まず前提として、新潟県三条市の給食は米どころの新潟らしく「米飯が中心」となります。しかも地元の特別栽培米などの「品質のよい米」を使っているという力のいれようです。野菜に関しても地元のものを中心にしているようです。

地産地消というのは、「美味しく食べられる確率も上がる。旬の物中心で栄養価も高くなる。子どもが地元をより好きになる可能性がある。地域の産業振興にもなる」ので給食には理想的です。給食みたいに税金を使うことをするなら、こういう使い方をすべきでしょう。穴を掘って埋めるだけの公共工事をするより、よほどいい方法です。


ところで、大人になって、自分でご飯を選べるようになってから「米と牛乳」という組み合わせを積極的にやりたい人が何人いるか、定食屋で「焼き魚定食と牛乳」をリクエストする人がどれくらいいるか、ほとんどいないでしょう。牛丼屋でもすき焼き屋でも同様でしょう。

食文化という意味で「牛乳はご飯食には不要な飲み物」なのです。コーラと牛丼みたいなもので、どう考えてもあいません。そういうジャンクな食べ合わせを、駄菓子屋やファーストフード店ならともかく、学校で税金を使って教えるというのは言語道断です。

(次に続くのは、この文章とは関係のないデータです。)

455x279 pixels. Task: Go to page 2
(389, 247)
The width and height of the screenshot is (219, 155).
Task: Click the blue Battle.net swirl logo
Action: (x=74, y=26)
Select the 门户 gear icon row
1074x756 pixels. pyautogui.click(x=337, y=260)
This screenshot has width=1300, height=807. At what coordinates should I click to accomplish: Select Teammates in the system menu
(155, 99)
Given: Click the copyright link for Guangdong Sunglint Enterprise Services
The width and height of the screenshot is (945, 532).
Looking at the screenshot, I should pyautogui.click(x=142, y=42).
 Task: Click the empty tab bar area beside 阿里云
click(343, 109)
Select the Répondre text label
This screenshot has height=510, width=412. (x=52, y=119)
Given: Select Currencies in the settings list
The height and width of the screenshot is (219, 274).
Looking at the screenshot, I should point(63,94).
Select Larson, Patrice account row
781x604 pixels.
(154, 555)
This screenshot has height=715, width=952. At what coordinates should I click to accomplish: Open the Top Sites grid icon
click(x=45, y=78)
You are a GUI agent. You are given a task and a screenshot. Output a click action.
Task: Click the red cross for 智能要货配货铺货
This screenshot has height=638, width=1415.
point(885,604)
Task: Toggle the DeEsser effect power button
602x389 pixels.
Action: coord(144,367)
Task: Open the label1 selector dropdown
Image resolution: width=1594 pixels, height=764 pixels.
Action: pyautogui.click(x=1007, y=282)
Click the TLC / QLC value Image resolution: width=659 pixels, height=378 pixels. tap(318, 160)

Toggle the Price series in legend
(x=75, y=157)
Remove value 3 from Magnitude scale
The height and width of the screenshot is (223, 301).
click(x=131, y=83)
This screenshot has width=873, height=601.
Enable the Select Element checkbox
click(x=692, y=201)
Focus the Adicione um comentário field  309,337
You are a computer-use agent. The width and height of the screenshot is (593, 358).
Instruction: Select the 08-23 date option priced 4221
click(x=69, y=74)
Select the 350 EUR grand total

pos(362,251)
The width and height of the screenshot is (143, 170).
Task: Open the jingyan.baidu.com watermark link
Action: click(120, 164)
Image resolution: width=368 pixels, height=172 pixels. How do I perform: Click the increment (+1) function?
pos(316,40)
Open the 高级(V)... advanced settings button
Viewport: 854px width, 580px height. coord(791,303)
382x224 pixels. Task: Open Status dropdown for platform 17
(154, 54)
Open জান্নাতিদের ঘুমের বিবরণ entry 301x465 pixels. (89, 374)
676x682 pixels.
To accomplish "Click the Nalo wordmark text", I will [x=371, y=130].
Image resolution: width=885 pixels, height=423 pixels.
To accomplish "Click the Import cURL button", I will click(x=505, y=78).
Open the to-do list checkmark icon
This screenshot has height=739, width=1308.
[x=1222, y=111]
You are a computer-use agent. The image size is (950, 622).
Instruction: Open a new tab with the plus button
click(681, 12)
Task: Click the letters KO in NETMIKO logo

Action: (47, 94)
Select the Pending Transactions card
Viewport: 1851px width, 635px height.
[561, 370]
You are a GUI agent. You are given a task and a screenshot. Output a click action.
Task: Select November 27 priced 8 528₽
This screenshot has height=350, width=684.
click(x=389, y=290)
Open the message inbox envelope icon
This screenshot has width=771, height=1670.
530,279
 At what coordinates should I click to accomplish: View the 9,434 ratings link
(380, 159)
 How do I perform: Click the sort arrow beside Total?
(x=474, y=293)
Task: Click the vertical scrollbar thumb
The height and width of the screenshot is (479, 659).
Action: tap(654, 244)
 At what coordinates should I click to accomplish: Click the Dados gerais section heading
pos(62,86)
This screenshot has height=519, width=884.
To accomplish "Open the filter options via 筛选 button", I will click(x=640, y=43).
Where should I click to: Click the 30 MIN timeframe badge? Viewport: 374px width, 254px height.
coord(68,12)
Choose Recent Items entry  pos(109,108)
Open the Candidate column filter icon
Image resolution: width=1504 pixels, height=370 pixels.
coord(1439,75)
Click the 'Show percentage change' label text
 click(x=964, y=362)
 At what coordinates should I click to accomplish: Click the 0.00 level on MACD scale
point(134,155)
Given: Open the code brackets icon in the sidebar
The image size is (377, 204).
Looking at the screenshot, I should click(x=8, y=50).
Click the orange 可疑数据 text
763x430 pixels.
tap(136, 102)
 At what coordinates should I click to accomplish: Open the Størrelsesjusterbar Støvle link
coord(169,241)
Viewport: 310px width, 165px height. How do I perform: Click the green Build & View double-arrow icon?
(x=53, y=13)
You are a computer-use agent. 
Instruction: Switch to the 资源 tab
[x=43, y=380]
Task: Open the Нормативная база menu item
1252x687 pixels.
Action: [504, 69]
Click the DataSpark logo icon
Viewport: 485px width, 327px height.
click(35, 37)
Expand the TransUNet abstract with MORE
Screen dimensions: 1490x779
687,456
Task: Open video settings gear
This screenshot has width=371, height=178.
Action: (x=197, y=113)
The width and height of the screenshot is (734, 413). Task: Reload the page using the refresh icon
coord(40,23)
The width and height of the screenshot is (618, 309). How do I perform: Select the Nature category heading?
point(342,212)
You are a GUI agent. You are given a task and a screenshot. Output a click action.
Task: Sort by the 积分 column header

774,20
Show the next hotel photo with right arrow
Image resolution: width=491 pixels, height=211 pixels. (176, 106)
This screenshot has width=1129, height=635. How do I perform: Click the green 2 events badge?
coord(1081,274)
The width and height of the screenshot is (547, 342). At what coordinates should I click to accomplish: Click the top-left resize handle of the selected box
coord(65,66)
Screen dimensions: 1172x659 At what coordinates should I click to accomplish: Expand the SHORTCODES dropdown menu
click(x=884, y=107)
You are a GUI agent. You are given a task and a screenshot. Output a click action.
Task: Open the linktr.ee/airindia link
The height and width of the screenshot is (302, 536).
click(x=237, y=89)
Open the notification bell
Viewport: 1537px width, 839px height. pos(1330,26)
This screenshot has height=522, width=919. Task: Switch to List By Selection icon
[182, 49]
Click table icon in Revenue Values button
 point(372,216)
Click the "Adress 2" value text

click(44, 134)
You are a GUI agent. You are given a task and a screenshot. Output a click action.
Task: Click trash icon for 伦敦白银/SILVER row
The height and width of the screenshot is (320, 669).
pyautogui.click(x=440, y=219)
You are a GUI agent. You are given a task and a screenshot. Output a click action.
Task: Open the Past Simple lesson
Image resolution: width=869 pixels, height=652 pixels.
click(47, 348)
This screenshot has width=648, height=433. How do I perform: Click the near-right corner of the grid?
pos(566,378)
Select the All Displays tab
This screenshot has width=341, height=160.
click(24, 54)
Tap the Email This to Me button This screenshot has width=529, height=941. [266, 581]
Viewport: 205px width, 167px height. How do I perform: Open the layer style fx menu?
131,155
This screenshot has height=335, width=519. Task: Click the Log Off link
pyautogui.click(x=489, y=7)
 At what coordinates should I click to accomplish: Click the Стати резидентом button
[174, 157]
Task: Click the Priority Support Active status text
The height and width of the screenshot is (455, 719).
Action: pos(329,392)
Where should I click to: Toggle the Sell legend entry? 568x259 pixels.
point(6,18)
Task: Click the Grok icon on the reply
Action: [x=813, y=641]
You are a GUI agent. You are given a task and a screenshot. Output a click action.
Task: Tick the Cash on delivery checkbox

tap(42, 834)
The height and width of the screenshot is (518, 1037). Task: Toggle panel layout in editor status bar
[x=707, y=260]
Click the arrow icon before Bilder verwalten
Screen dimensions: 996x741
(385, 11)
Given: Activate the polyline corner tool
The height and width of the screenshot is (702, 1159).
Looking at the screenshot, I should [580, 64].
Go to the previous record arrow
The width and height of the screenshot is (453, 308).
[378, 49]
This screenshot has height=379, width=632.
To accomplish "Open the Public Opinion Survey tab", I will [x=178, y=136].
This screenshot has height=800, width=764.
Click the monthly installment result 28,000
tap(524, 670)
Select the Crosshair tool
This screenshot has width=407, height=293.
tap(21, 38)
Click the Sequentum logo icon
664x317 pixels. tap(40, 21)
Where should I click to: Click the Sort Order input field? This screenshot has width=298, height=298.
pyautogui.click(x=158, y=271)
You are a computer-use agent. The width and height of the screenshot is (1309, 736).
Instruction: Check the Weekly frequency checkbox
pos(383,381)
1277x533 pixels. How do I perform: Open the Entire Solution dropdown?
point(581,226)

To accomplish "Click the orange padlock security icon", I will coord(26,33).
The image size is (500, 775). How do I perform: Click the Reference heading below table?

乳製品業界にとっては、給食の牛乳というのは巨大な既得権ですので、もちろん「反対」を言うでしょう。カルシウムがどうとか科学的に見える反論をあの手この手で言ってくると思います。自分達で言っても説得力がないから、他の専門家に手を回して発言してもらおうとする可能性は高いでしょう。

ただ、実際にはカルシウムは別に牛乳以外のものから補給できますので、カルシウム不足懸念というのは論理的な根拠が弱すぎます。

もし酪農支援のために乳製品も入れて欲しいというなら、おやつにチーズケーキなど、代案はいくらもあるでしょう。ご飯食中心の給食に牛乳をつけるのはどう考えても不自然ですので、食育としてはやめたほうがいいでしょう。公共のお金で教育の場でやることではありません。

チーズケーキ的なものなら、平安時代に「蘇」という乳製品が食されていた記録もありますし、和食のデザートについてもそんなに違和感はないかもしれません。ちなみに蘇は検索するとこんなのとかこんなのとかでてきました。


学校給食も、脱脂粉乳という「豚のエサだろ」というアメリカの余剰物資で飢えをしのいでいた時代、何でも牛乳がつく不味い食事中心だった時代を経て、今や「地域の農作物で作った、食育にいい給食」が地域によっては出現するようになってきました。

「学食/給食→不味いのが常識」だった時代は確かにありましたが、その時代は既に過去のものになりつつあるのかもしれません。日本人は常に進歩しているのだ、と感動した話でした。